§ **Aim of the exercise**
Write out each line from the data below that includes the word "Given".

──────── Data shown

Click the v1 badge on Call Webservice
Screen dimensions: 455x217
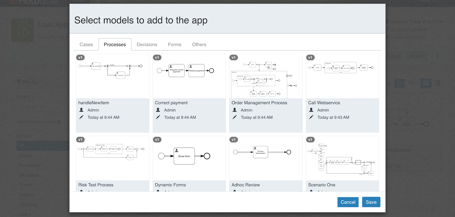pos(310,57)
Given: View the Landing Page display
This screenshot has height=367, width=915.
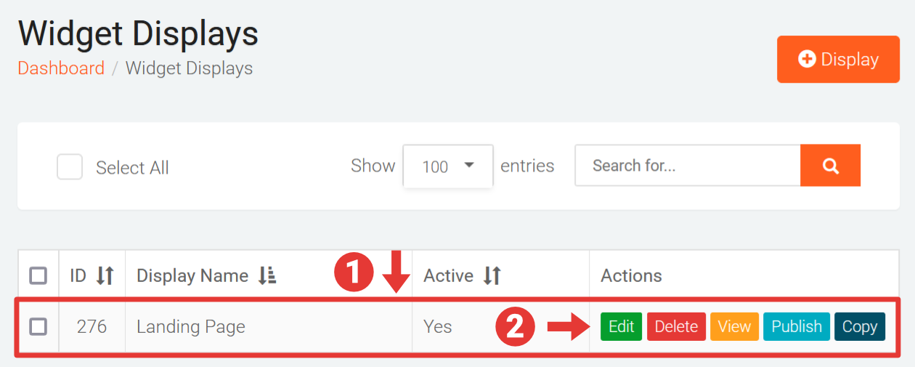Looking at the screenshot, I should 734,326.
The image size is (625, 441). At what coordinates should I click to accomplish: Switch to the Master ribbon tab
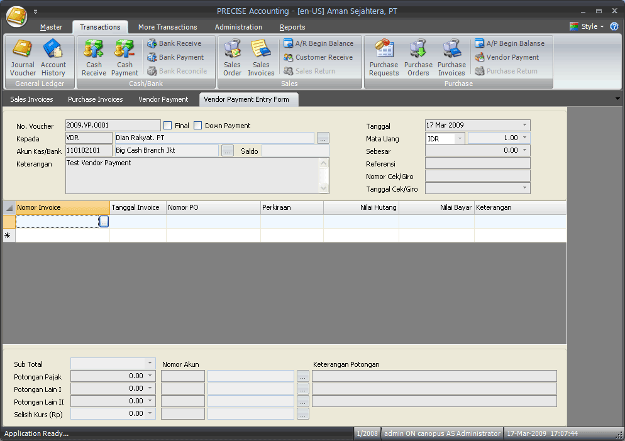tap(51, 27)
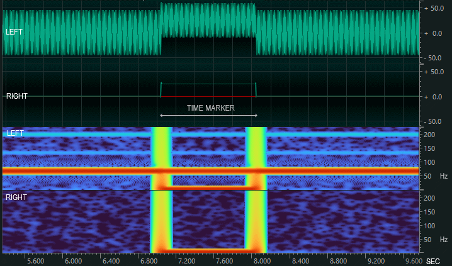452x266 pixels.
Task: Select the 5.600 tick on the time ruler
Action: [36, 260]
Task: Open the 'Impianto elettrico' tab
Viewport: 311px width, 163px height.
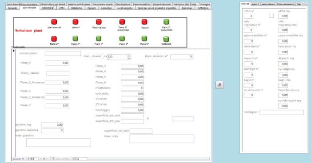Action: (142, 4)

────────────────
──────── Data shown

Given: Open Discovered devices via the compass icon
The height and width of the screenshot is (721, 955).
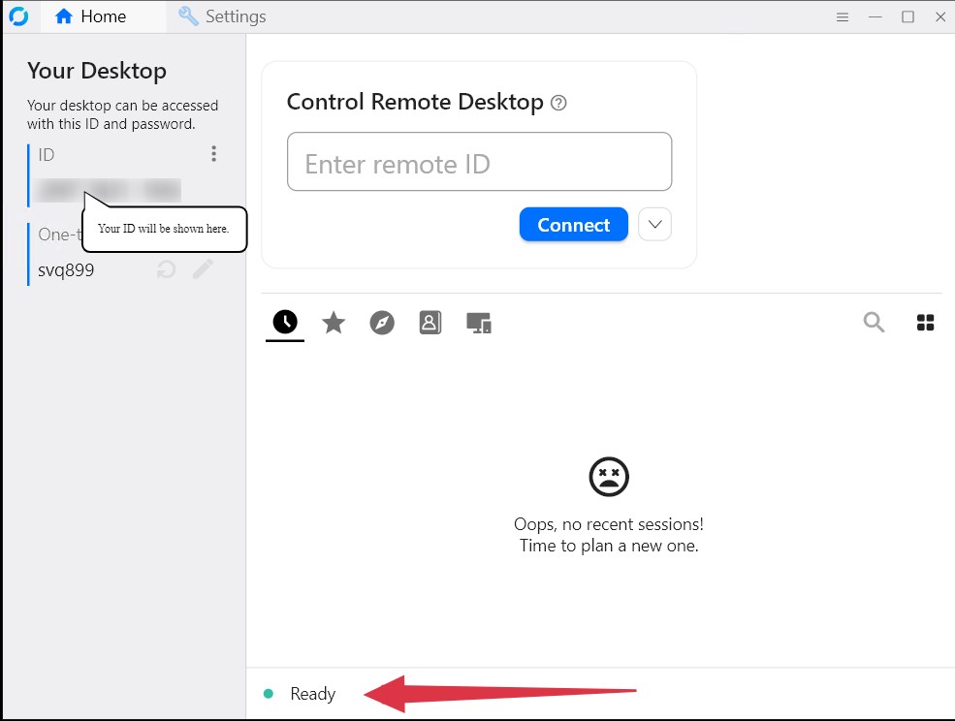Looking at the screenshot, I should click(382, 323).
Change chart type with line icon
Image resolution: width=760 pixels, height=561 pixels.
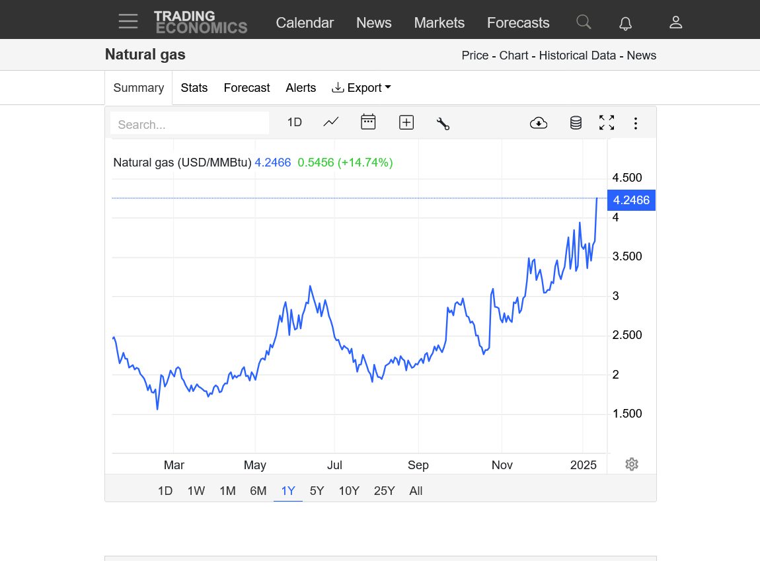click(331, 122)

────────────────
──────── Data shown

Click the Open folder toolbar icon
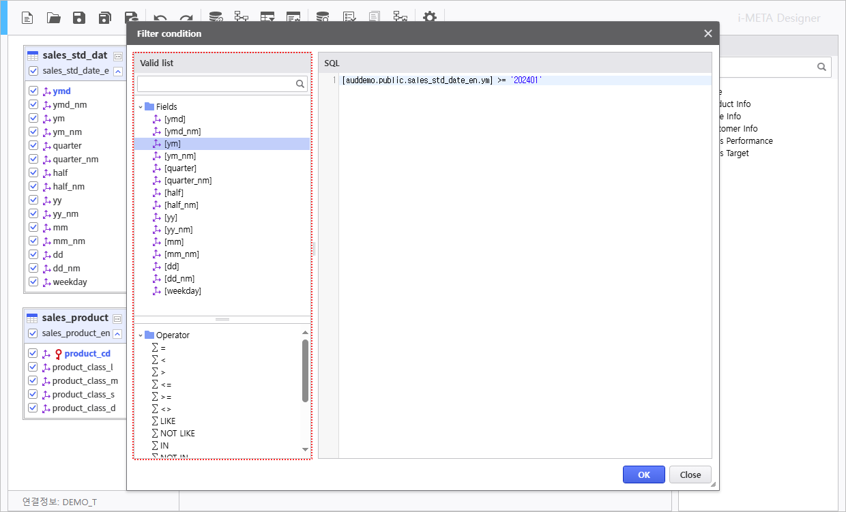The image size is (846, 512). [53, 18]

────────────────

§ **Reply to the task**
Given: View the Landing Page display
Given: Open Discovered devices via the compass icon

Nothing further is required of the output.